Response to Transdermal Selegiline Smoking Cessation Therapy and Markers in the 15q24 Chromosomal Region

Abstract

Introduction: Current treatments for smoking cessation have limited efficacy. A potential pharmaceutical treatment for smoking cessation is selegiline, a selective and irreversible monoamine oxidase B inhibitor. A few clinical trials have been carried out using selegiline but the results have been mixed. We sought to determine if genetic markers in cholinergic loci in the 15q24 chromosomal region predict response to smoking cessation therapy with selegiline.

Methods: We performed an 8-week double-blind, placebo-controlled clinical trial of the selegiline transdermal system in heavy smokers, with follow-up at weeks 25 and 52. Eight single nucleotide polymorphisms (SNPs) in the 15q24 region, which contains the genes for the nicotinic acetylcholine receptor subunits CHRNA5, CHRNA3, and CHRNB4, were investigated for association with treatment response.

Results: The CHRNB4 promoter SNP rs3813567 was associated with both point prevalence abstinence and post-quit craving. Carriers of the minor C allele treated with selegiline showed lower rates of abstinence and higher levels of craving than selegiline-treated non-carriers, indicating that the rs3813567 C allele adversely affects abstinence in selegiline-treated smokers. This effect was not present among placebo-treated smokers. Selegiline-treated smokers with the CHRNA5 rs680244 GG genotype had lower post-quit craving, and unlike placebo-treated GG-carrying smokers, did not experience a post-quit increase in depressive symptoms.

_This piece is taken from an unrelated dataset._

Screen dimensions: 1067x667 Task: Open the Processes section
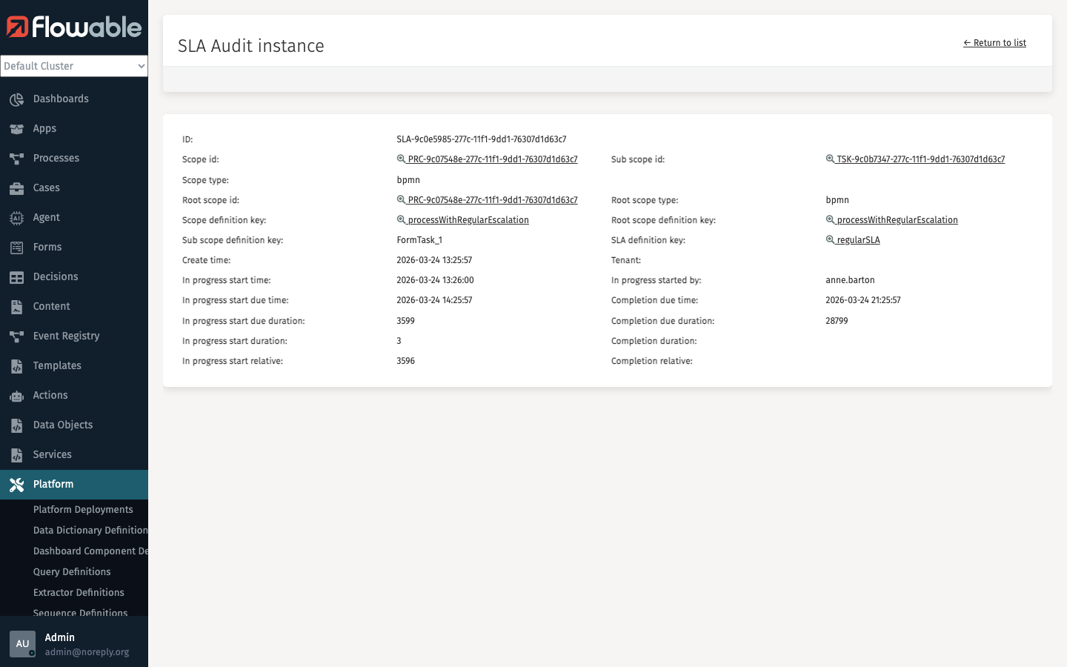coord(56,158)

Conclusions: Variants in genes encoding cholinergic receptors affect abstinence, craving and mood in selegiline-treated smokers. Selegiline primarily affects dopamine levels in the brain, but cholinergic input affects nicotine-induced dopaminergic activity. These markers may have value in identifying those likely to respond to selegiline for smoking cessation.

Figure 1.

Linkage disequilibrium (LD) map of the 15q24 region showing the position of the genotyped single nucleotide polymorphisms. LD is expressed as r ² values. Map is based on the full sample.

Figure 2.

Effect of rs3813567 and rs680244 genotype on mean scores for craving (top, middle panels) and of rs680244 genotype on Center for Epidemiological Studies Depression Scale (CES-D) (bottom panels) over the 8-week treatment period. Results for selegiline and placebo are presented separately. Lines represent scores for individual genotype groups. The first point in each graph represents baseline assessment, whereas the second point represents 24hr after quitting. Subsequent points represent weekly assessments. Full sample.